-- Entries supplied follows --

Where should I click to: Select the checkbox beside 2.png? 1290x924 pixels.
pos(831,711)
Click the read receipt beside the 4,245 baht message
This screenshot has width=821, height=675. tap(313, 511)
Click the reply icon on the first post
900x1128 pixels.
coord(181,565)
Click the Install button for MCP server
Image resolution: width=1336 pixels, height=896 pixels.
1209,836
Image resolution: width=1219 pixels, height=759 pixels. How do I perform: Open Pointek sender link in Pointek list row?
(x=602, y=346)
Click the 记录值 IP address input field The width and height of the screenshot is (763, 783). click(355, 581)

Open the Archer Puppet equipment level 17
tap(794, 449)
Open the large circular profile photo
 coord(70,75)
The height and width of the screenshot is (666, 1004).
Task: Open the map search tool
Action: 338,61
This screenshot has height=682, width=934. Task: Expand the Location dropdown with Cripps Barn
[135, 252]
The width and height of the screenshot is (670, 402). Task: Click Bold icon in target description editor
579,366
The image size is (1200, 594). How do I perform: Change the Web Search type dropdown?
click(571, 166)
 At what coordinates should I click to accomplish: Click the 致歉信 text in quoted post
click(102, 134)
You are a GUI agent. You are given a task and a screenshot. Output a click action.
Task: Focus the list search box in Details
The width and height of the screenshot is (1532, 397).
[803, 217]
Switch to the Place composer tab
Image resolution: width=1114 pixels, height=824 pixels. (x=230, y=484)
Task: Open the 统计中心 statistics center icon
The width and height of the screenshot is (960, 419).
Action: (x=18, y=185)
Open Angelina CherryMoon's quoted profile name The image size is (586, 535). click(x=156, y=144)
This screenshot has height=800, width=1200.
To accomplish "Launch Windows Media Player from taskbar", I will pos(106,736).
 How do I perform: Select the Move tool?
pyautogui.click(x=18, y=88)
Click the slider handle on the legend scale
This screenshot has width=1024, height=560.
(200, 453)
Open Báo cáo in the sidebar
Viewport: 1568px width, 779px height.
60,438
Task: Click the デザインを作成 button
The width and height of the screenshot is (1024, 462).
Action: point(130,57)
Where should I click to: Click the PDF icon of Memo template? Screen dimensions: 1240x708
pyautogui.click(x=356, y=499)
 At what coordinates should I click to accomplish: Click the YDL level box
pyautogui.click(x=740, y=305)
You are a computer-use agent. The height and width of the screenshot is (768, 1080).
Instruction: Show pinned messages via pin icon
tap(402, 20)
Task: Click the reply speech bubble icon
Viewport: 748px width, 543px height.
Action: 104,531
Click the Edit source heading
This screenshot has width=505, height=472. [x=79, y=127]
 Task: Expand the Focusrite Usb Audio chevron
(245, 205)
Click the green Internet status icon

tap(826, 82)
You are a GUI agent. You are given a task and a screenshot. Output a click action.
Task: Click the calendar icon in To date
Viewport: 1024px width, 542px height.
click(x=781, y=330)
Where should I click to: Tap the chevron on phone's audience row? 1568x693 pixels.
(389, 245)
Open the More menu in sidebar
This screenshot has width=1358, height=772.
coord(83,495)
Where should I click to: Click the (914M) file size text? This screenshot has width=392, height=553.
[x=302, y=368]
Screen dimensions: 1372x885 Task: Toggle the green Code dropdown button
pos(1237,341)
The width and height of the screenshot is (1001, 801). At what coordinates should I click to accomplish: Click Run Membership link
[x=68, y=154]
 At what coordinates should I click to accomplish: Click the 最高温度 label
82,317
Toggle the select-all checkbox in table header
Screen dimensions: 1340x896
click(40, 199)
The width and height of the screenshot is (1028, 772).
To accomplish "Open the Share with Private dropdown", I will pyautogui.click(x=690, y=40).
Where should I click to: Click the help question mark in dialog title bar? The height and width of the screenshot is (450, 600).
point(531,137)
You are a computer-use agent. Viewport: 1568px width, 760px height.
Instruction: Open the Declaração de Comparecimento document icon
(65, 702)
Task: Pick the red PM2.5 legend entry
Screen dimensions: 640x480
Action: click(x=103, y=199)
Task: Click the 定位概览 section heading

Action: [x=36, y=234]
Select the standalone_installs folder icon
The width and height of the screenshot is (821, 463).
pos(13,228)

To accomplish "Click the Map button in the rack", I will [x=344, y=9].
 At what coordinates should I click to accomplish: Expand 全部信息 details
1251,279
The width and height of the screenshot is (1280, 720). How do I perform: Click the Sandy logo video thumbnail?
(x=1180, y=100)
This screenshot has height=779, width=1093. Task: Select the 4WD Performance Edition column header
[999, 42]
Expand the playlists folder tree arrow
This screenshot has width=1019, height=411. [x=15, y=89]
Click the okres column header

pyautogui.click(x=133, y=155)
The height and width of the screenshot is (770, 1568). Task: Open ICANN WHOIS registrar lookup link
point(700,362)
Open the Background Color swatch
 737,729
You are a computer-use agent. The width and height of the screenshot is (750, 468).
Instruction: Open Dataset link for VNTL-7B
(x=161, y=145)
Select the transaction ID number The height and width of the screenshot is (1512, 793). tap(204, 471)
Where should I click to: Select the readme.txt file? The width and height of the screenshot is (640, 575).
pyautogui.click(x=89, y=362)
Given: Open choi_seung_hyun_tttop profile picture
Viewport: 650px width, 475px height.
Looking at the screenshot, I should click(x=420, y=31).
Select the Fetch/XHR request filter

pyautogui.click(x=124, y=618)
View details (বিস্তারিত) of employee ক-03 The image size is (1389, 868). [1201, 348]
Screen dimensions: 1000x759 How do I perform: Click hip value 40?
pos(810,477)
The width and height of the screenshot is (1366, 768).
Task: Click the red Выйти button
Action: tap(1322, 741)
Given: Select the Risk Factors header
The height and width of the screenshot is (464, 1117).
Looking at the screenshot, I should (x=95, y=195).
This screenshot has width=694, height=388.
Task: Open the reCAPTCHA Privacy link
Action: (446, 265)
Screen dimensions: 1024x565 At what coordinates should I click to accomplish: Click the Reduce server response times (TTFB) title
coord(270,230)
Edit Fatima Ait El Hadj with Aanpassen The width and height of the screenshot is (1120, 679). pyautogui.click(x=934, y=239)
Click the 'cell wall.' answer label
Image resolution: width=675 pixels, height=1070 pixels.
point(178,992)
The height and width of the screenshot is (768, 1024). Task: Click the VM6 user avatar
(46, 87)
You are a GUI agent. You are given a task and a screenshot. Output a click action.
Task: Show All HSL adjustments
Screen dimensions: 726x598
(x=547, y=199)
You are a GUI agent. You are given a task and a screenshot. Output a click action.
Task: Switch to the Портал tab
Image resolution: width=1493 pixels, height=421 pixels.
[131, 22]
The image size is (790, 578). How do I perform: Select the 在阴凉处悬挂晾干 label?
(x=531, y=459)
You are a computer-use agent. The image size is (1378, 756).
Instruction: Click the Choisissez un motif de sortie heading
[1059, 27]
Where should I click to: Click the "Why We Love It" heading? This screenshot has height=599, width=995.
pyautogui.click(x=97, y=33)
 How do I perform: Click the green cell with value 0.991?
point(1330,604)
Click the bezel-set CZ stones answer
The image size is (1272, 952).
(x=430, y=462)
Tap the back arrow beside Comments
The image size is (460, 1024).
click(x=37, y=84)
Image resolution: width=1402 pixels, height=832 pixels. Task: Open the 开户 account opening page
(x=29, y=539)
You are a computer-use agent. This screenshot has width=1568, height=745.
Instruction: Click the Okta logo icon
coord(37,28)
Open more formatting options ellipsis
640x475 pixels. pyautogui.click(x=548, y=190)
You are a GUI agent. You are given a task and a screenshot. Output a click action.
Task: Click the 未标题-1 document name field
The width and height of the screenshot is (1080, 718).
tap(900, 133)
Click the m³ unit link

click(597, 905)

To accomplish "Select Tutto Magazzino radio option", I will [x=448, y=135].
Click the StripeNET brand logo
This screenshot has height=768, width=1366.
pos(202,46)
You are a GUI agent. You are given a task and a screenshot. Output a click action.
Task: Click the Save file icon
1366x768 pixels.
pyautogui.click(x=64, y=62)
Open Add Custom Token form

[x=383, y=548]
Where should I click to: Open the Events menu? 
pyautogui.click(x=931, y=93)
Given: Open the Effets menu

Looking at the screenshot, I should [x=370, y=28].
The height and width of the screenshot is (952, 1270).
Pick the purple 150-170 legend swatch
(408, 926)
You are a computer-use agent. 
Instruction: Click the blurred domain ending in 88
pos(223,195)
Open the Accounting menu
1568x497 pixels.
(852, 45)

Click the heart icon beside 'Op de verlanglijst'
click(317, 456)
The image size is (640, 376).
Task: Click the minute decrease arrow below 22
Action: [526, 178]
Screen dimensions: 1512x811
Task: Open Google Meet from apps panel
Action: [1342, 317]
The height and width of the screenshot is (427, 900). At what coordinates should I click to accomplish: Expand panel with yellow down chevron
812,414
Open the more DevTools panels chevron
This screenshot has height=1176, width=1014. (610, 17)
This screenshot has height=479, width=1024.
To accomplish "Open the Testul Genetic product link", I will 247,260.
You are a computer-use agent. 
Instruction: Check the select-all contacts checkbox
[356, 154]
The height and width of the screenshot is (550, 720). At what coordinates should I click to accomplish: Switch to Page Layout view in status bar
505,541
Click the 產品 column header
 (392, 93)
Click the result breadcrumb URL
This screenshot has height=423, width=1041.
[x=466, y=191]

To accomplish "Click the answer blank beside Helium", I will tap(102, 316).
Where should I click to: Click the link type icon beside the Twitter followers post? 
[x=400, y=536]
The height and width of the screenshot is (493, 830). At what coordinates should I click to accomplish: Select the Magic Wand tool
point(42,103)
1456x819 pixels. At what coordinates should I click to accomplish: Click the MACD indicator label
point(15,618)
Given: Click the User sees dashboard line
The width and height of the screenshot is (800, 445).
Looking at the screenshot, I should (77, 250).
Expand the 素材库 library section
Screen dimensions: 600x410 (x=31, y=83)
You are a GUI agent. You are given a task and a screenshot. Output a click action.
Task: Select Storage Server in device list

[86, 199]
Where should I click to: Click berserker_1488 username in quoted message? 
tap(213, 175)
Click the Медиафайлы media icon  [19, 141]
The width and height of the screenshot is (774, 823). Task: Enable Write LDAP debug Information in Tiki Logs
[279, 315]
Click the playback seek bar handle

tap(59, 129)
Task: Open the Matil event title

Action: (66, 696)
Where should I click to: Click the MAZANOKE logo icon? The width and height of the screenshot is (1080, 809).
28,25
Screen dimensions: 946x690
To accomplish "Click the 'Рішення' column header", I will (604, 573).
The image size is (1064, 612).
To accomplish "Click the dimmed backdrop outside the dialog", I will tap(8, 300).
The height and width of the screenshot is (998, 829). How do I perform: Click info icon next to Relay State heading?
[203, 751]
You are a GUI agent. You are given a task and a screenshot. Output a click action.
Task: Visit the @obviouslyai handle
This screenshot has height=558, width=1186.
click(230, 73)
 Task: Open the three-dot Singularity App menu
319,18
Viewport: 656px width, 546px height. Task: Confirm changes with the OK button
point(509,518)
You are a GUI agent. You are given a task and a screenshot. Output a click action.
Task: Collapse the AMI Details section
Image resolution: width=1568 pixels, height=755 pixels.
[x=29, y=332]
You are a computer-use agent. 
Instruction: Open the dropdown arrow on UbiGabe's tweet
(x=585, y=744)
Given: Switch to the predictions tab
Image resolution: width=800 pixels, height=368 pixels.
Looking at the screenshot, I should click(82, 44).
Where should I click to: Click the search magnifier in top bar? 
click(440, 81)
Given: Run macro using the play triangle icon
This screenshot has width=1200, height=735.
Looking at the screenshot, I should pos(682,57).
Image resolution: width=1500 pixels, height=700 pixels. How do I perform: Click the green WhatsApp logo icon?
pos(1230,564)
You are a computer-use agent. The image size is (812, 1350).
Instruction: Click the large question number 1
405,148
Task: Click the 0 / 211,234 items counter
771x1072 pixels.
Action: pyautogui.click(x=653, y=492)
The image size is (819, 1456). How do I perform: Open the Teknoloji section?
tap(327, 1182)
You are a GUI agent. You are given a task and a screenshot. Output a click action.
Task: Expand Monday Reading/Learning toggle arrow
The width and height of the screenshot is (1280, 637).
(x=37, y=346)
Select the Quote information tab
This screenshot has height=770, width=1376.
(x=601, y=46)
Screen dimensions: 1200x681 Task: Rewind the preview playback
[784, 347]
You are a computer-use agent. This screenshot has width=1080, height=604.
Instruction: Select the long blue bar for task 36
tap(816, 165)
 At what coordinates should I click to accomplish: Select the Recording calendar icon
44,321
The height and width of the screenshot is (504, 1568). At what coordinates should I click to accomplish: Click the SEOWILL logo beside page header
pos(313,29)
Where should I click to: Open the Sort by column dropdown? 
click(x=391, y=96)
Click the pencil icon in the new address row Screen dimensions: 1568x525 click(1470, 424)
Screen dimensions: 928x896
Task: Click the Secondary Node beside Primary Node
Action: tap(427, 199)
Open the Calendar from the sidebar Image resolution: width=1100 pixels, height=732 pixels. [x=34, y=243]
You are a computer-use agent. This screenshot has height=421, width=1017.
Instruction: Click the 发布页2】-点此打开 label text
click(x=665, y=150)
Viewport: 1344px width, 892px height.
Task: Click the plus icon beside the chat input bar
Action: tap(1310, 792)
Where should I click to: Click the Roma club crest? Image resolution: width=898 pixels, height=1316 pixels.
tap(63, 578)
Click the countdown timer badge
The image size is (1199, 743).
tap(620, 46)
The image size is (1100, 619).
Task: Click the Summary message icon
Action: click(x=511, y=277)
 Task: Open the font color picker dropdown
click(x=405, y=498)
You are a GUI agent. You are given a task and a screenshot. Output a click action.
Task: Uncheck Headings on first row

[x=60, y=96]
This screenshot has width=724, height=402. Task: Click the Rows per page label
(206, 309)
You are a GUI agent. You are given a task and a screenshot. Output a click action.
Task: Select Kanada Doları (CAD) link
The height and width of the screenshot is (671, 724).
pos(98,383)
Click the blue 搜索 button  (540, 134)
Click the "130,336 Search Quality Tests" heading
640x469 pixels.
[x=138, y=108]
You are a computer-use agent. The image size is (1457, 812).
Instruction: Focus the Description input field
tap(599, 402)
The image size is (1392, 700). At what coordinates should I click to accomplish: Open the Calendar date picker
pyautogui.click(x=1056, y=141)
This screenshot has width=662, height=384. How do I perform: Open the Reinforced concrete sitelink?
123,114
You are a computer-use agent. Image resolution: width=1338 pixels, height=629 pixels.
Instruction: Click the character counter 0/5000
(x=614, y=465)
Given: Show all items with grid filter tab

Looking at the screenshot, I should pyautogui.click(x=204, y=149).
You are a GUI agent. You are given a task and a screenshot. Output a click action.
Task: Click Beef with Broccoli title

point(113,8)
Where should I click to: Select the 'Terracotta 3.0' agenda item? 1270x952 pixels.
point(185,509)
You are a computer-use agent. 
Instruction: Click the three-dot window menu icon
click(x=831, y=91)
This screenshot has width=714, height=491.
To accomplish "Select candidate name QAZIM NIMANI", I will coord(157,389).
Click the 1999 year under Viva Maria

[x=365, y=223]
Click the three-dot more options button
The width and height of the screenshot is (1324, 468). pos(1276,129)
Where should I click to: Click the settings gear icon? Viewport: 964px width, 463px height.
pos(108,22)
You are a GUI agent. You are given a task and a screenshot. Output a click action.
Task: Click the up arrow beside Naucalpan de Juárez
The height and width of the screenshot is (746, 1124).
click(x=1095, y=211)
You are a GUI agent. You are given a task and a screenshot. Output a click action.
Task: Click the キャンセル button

-- Entries supplied concluded --

Problem statement:
Write down again, exactly as given, only the lines above that fall from the line with "The width and height of the screenshot is (1028, 772)." to the line with "You are a computer-use agent. Viewport: 1568px", inclusive.

Expected answer:
The width and height of the screenshot is (1028, 772).
To accomplish "Open the Share with Private dropdown", I will pyautogui.click(x=690, y=40).
Where should I click to: Click the help question mark in dialog title bar? The height and width of the screenshot is (450, 600).
point(531,137)
You are a computer-use agent. Viewport: 1568px width, 760px height.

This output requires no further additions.